Denis Ulanov

Personal information
- Native name: Денис Александрович Уланов
- Nationality: Kazakh
- Born: 28 October 1993 (age 32) Zyryanovsk, Kazakhstan
- Height: 1.75 m (5 ft 9 in)
- Weight: 85 kg (187 lb)

Sport
- Country: Kazakhstan
- Sport: Olympic Weightlifting
- Event: 85 kg
- Coached by: Aleksandr Devyatkin

Achievements and titles
- Personal bests: Snatch: 175 kg (2016); Clean and jerk: 215 kg (2016); Total: 390 kg (2016);

Medal record
Representing Kazakhstan
Men's weightlifting
Olympic Games
| Bronze medal – third place | 2016 Rio de Janeiro | — 85 kg |
Asian Championships
| Gold medal – first place | 2016 Tashkent | — 85 kg |
| Bronze medal – third place | 2019 Ningbo | — 81 kg |
Summer Universiade
| Gold medal – first place | 2017 Taipei | — 85 kg |

= Denis Ulanov =

Kazakhstani weightlifter (born 1993)

Denis Aleksandrovich Ulanov (born 28 October 1993) is a Kazakh Olympic weightlifter. He represented his country at the 2016 Summer Olympics, where he won the bronze medal.

==Career==
In the Men's 85 kg Weightlifting competition at the 2016 Summer Olympics in Rio de Janeiro, Brazil winning the bronze medal. He initially finished fourth behind Gabriel Sîncrăian of Romania, who was later on October 13, 2016, the IWF reported that bronze medalist Gabriel Sîncrăian had tested positive for excess testosterone in a test connected to the Rio Olympics.

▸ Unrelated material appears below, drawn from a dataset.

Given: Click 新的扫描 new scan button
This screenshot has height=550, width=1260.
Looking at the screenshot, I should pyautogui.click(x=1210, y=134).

Denis participated in the men's 85 kg class at 2016 Asian Weightlifting Championships in Tashkent, Uzbekistan. He won gold - snatched 168 kg and jerked an additional 205 kg for a total of 373 kg.

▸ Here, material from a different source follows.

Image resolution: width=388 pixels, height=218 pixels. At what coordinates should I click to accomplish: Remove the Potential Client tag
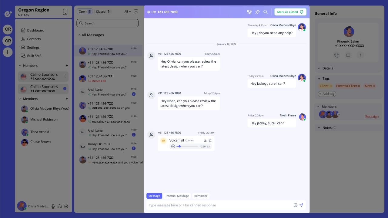(x=359, y=86)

Ulanov won a gold medal at the 2017 Summer Universiade in Taipei, snatching 165 kg and clean and jerking 200 kg, setting 365 kg for a total.

==Major results==

| Year | Venue | Weight | Snatch (kg) |  |  |  | Clean & Jerk (kg) |  |  |  | Total | Rank |
| 1 | 2 | 3 | Rank | 1 | 2 | 3 | Rank |
Olympic Games
| 2016 | BRA Rio de Janeiro, Brazil | 85 kg | 170 | 175 | 175 | 4 | 215 | 215 | 215 | 3 | 390 | 3rd place, bronze medalist(s) |
World Championships
| 2018 | TKM Tashkent, Turkmenistan | 89 kg | 155 | 160 | - | 12 | 192 | 192 | 200 | 15 | 352 | 14 |
Asian Championships
| 2019 | CHN Ningbo, China | 81 kg | 151 | 156 | 160 | 3rd place, bronze medalist(s) | 190 | 196 | 196 | 3rd place, bronze medalist(s) | 356 | 3rd place, bronze medalist(s) |
| 2016 | UZB Tashkent, Uzbekistan | 77 kg | 160 | 165 | 168 | 1st place, gold medalist(s) | 200 | 205 | 205 | 1st place, gold medalist(s) | 373 | 1st place, gold medalist(s) |
Summer Universiade
| 2017 | TWN New Taipei, Taiwan | 85 kg | 165 | 170 | 170 | 2 | 200 | 200 | 221 | 1 | 365 | 1st place, gold medalist(s) |

==Doping sanction==
In September 2013 Ulanov won the Asian Junior Cup in Pyongyang, after the competition he had produce positive doping test. He used Stanozolol and he was banned between 17.10.2013 - 17.10.2015.